== PASSAGE ==

Ablation studies confirm the necessity of each core component: removing the bi-level optimization (w/o inner) or the Blueprint (w/o K\mathcal{K}1) causes the most severe regression, with oscillatory search and loss of context integrity.

Optimization Dynamics

Convergence analysis reveals a step-wise error reduction with early iterations correcting global structure and late iterations exhibiting metric trade-offs. The cumulative recurrent error (CRE) metric shows a 76% reduction in repeated mistakes by the fifth iteration, validating the efficacy of bayesian self-curation and Playbook memory management in suppressing repeated failures. Analysis of Issue Resolution Rate (IRR) identifies a transition from "rapid correction" of shallow errors to tackling deep structural bottlenecks.

Generalization and Backbone Portability

Replacing the proprietary GPT-5.1 backbone with open instruction-tuned models (Llama-3.3-70B, Qwen3-Next-80B) demonstrates that SOCIA-EVO's performance and error-suppression dynamics generalize to open-source LLMs. Qwen3 matches and, in some settings, outperforms GPT-5.1, with both models showing monotonic reduction in recurrent errors. The main variance lies in the quality of playbook strategies and the fidelity of diagnosis-to-repair mapping, not in the architectural backbone itself.

Structural Refinement over Pure Parameter Tuning

Qualitative code analysis on the Mobility task shows that iterative improvements involve concrete mechanism-level changes—such as elevating context features from initialization-only to persistent daily conditioning—rather than mere parameter retuning. This evidences that the bi-level outer loop is utilized to realize architectural refinements aligned with empirical feedback.

Theoretical and Practical Implications

SOCIA-EVO establishes that robust simulator construction from data requires more than prompt engineering or code completion by LLMs. Persistently dual-anchored memory (Blueprint + Playbook), rigorous decoupling of structure and calibration, and empirical falsification of repair hypotheses are essential to support distributional fidelity and optimization stability. Practically, the approach enables the construction of robust simulators for scientific, behavioral, and societal phenomena with minimal one-time expert input.

===
== DATASET EXTRACT ==

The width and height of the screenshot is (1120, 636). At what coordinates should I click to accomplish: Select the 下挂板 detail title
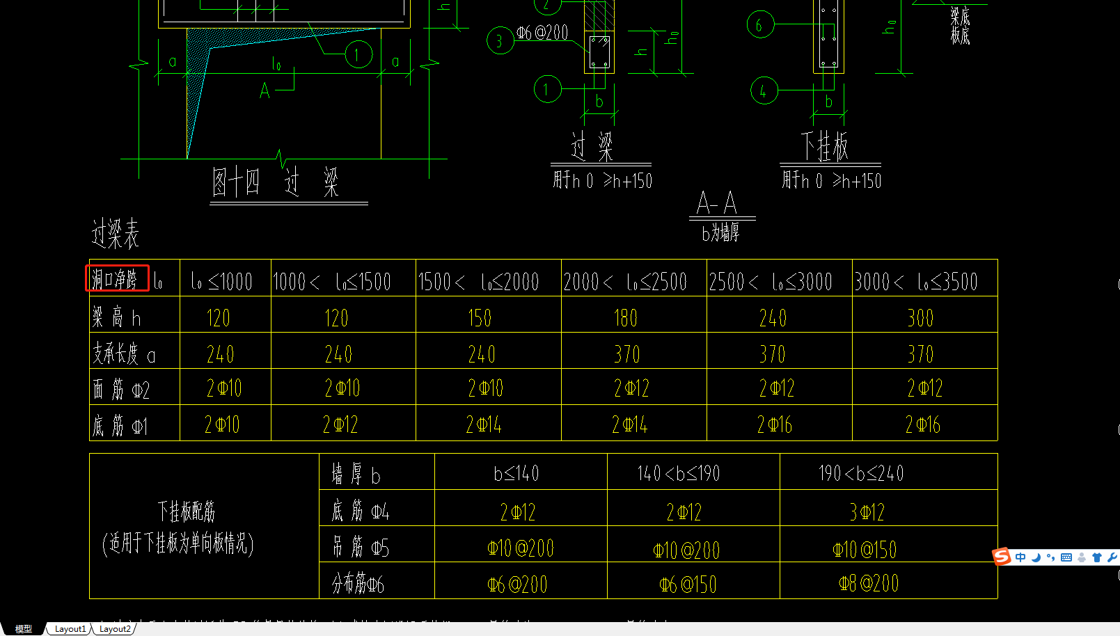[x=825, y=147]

===
== DATASET EXTRACT ==

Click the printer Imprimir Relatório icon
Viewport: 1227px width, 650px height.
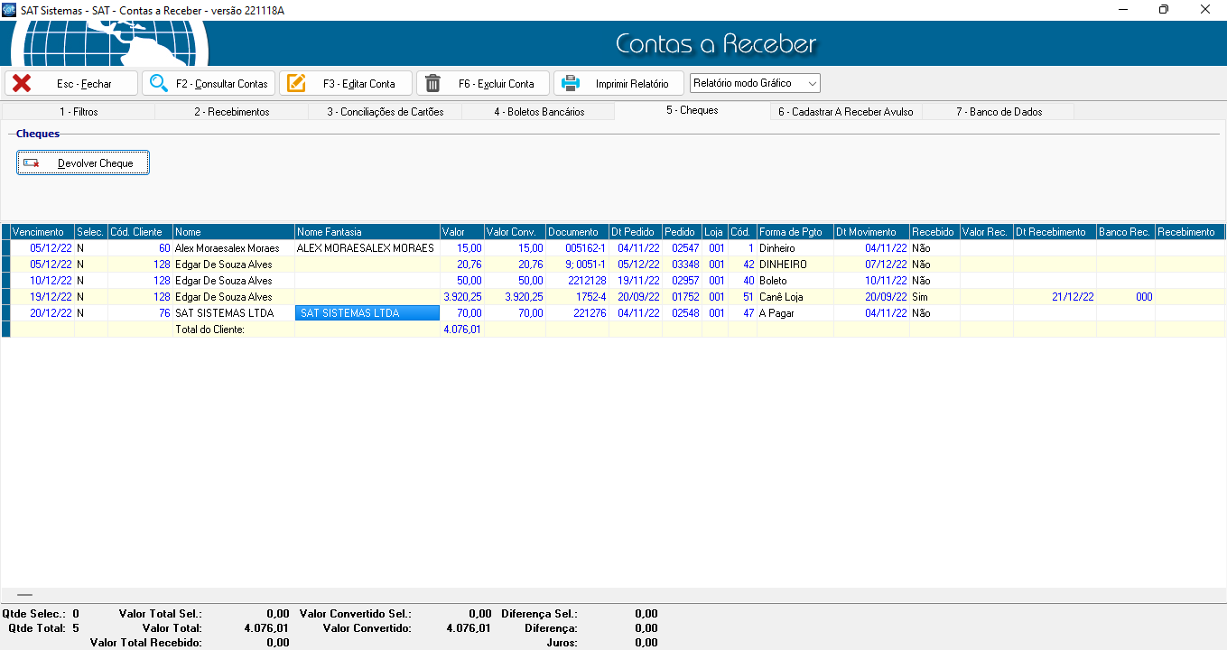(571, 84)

===
== DATASET EXTRACT ==

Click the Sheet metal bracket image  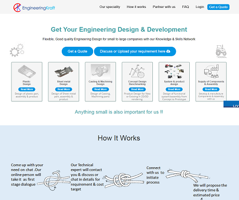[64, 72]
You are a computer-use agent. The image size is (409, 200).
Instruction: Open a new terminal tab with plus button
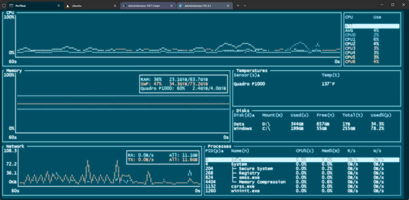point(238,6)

===

§ **TASK**
Reproduce the entire passage on SOCIA-EVO from above, word for word.

§ **RESULT BELOW**
Ablation studies confirm the necessity of each core component: removing the bi-level optimization (w/o inner) or the Blueprint (w/o K\mathcal{K}1) causes the most severe regression, with oscillatory search and loss of context integrity.

Optimization Dynamics

Convergence analysis reveals a step-wise error reduction with early iterations correcting global structure and late iterations exhibiting metric trade-offs. The cumulative recurrent error (CRE) metric shows a 76% reduction in repeated mistakes by the fifth iteration, validating the efficacy of bayesian self-curation and Playbook memory management in suppressing repeated failures. Analysis of Issue Resolution Rate (IRR) identifies a transition from "rapid correction" of shallow errors to tackling deep structural bottlenecks.

Generalization and Backbone Portability

Replacing the proprietary GPT-5.1 backbone with open instruction-tuned models (Llama-3.3-70B, Qwen3-Next-80B) demonstrates that SOCIA-EVO's performance and error-suppression dynamics generalize to open-source LLMs. Qwen3 matches and, in some settings, outperforms GPT-5.1, with both models showing monotonic reduction in recurrent errors. The main variance lies in the quality of playbook strategies and the fidelity of diagnosis-to-repair mapping, not in the architectural backbone itself.

Structural Refinement over Pure Parameter Tuning

Qualitative code analysis on the Mobility task shows that iterative improvements involve concrete mechanism-level changes—such as elevating context features from initialization-only to persistent daily conditioning—rather than mere parameter retuning. This evidences that the bi-level outer loop is utilized to realize architectural refinements aligned with empirical feedback.

Theoretical and Practical Implications

SOCIA-EVO establishes that robust simulator construction from data requires more than prompt engineering or code completion by LLMs. Persistently dual-anchored memory (Blueprint + Playbook), rigorous decoupling of structure and calibration, and empirical falsification of repair hypotheses are essential to support distributional fidelity and optimization stability. Practically, the approach enables the construction of robust simulators for scientific, behavioral, and societal phenomena with minimal one-time expert input.